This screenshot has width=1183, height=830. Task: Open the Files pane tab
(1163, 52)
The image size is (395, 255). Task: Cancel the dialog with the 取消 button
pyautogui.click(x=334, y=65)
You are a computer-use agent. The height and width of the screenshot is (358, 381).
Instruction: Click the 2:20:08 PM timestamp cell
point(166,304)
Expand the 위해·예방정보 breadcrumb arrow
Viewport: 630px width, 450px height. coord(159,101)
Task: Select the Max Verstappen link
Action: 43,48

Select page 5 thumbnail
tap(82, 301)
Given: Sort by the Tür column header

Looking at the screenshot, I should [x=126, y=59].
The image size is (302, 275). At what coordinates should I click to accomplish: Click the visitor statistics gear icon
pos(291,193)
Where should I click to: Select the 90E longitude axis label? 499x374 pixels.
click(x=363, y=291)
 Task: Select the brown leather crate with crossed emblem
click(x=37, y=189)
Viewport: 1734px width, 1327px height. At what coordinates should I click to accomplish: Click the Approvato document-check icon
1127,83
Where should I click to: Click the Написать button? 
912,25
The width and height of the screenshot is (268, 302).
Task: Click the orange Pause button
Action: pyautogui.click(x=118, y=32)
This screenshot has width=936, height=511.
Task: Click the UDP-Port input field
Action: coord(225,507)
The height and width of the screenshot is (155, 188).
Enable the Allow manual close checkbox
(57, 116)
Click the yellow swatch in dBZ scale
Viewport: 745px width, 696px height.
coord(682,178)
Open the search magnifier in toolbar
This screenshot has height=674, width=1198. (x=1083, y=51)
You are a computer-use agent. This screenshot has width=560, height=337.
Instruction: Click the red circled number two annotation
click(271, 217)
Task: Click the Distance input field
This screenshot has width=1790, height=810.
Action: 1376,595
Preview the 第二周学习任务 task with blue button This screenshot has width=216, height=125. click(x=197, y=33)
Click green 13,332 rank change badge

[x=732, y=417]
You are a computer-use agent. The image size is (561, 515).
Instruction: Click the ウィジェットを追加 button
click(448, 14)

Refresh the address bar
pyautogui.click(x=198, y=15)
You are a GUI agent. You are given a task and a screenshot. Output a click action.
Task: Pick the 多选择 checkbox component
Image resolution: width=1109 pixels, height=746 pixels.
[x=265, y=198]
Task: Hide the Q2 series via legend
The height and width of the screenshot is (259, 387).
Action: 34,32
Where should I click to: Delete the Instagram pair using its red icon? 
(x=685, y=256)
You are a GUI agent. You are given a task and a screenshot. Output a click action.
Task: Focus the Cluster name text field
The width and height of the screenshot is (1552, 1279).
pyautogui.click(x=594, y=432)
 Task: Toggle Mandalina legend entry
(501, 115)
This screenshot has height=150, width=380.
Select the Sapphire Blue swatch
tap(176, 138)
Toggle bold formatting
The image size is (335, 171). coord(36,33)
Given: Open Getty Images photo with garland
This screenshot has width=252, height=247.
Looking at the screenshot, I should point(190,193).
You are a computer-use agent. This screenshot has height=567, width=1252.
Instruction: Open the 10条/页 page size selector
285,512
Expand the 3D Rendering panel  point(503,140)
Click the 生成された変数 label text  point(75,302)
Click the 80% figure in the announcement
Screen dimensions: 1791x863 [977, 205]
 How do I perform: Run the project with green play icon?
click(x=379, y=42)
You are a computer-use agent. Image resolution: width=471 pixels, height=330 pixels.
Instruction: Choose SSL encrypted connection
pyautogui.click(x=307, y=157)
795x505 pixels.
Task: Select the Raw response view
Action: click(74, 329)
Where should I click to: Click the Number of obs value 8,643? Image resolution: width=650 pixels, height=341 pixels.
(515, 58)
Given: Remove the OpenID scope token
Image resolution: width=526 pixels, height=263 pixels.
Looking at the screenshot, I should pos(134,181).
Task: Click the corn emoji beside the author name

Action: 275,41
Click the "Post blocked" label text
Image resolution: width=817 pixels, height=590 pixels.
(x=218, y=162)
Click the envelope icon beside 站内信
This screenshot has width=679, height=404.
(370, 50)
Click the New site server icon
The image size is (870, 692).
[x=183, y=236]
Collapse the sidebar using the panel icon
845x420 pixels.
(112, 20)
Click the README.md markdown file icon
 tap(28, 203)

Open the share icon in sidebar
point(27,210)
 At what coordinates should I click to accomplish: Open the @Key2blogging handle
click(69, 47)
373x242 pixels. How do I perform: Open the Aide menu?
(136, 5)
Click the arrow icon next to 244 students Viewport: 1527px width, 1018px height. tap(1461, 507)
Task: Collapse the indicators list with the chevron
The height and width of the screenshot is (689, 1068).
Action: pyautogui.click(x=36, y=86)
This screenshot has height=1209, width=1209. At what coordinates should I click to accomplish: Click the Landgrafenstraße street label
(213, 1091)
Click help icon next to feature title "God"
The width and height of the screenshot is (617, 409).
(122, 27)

# [AIM OF THE TASK]
Copy the data above in full, exactly as it reads.

# [SOLVED EXERCISE]
This screenshot has width=1183, height=830. Task: Open the Files pane tab
(1163, 52)
The image size is (395, 255). Task: Cancel the dialog with the 取消 button
pyautogui.click(x=334, y=65)
You are a computer-use agent. The height and width of the screenshot is (358, 381).
Instruction: Click the 2:20:08 PM timestamp cell
point(166,304)
Expand the 위해·예방정보 breadcrumb arrow
Viewport: 630px width, 450px height. coord(159,101)
Task: Select the Max Verstappen link
Action: 43,48

Select page 5 thumbnail
tap(82, 301)
Given: Sort by the Tür column header

Looking at the screenshot, I should [x=126, y=59].
The image size is (302, 275). At what coordinates should I click to accomplish: Click the visitor statistics gear icon
pos(291,193)
Where should I click to: Select the 90E longitude axis label? 499x374 pixels.
click(x=363, y=291)
 Task: Select the brown leather crate with crossed emblem
click(x=37, y=189)
Viewport: 1734px width, 1327px height. At what coordinates should I click to accomplish: Click the Approvato document-check icon
1127,83
Where should I click to: Click the Написать button? 
912,25
The width and height of the screenshot is (268, 302).
Task: Click the orange Pause button
Action: pyautogui.click(x=118, y=32)
This screenshot has width=936, height=511.
Task: Click the UDP-Port input field
Action: coord(225,507)
The height and width of the screenshot is (155, 188).
Enable the Allow manual close checkbox
(57, 116)
Click the yellow swatch in dBZ scale
Viewport: 745px width, 696px height.
coord(682,178)
Open the search magnifier in toolbar
This screenshot has height=674, width=1198. (x=1083, y=51)
You are a computer-use agent. This screenshot has width=560, height=337.
Instruction: Click the red circled number two annotation
click(271, 217)
Task: Click the Distance input field
This screenshot has width=1790, height=810.
Action: 1376,595
Preview the 第二周学习任务 task with blue button This screenshot has width=216, height=125. click(x=197, y=33)
Click green 13,332 rank change badge

[x=732, y=417]
You are a computer-use agent. The image size is (561, 515).
Instruction: Click the ウィジェットを追加 button
click(448, 14)

Refresh the address bar
pyautogui.click(x=198, y=15)
You are a GUI agent. You are given a task and a screenshot. Output a click action.
Task: Pick the 多选择 checkbox component
Image resolution: width=1109 pixels, height=746 pixels.
[x=265, y=198]
Task: Hide the Q2 series via legend
The height and width of the screenshot is (259, 387).
Action: 34,32
Where should I click to: Delete the Instagram pair using its red icon? 
(x=685, y=256)
You are a GUI agent. You are given a task and a screenshot. Output a click action.
Task: Focus the Cluster name text field
The width and height of the screenshot is (1552, 1279).
pyautogui.click(x=594, y=432)
 Task: Toggle Mandalina legend entry
(501, 115)
This screenshot has height=150, width=380.
Select the Sapphire Blue swatch
tap(176, 138)
Toggle bold formatting
The image size is (335, 171). coord(36,33)
Given: Open Getty Images photo with garland
This screenshot has width=252, height=247.
Looking at the screenshot, I should point(190,193).
You are a computer-use agent. This screenshot has height=567, width=1252.
Instruction: Open the 10条/页 page size selector
285,512
Expand the 3D Rendering panel  point(503,140)
Click the 生成された変数 label text  point(75,302)
Click the 80% figure in the announcement
Screen dimensions: 1791x863 [977, 205]
 How do I perform: Run the project with green play icon?
click(x=379, y=42)
You are a computer-use agent. Image resolution: width=471 pixels, height=330 pixels.
Instruction: Choose SSL encrypted connection
pyautogui.click(x=307, y=157)
795x505 pixels.
Task: Select the Raw response view
Action: click(74, 329)
Where should I click to: Click the Number of obs value 8,643? Image resolution: width=650 pixels, height=341 pixels.
(515, 58)
Given: Remove the OpenID scope token
Image resolution: width=526 pixels, height=263 pixels.
Looking at the screenshot, I should pos(134,181).
Task: Click the corn emoji beside the author name

Action: 275,41
Click the "Post blocked" label text
Image resolution: width=817 pixels, height=590 pixels.
(x=218, y=162)
Click the envelope icon beside 站内信
This screenshot has width=679, height=404.
(370, 50)
Click the New site server icon
The image size is (870, 692).
[x=183, y=236]
Collapse the sidebar using the panel icon
845x420 pixels.
(112, 20)
Click the README.md markdown file icon
 tap(28, 203)

Open the share icon in sidebar
point(27,210)
 At what coordinates should I click to accomplish: Open the @Key2blogging handle
click(69, 47)
373x242 pixels. How do I perform: Open the Aide menu?
(136, 5)
Click the arrow icon next to 244 students Viewport: 1527px width, 1018px height. tap(1461, 507)
Task: Collapse the indicators list with the chevron
The height and width of the screenshot is (689, 1068).
Action: pyautogui.click(x=36, y=86)
This screenshot has height=1209, width=1209. At what coordinates should I click to accomplish: Click the Landgrafenstraße street label
(213, 1091)
Click help icon next to feature title "God"
The width and height of the screenshot is (617, 409).
(122, 27)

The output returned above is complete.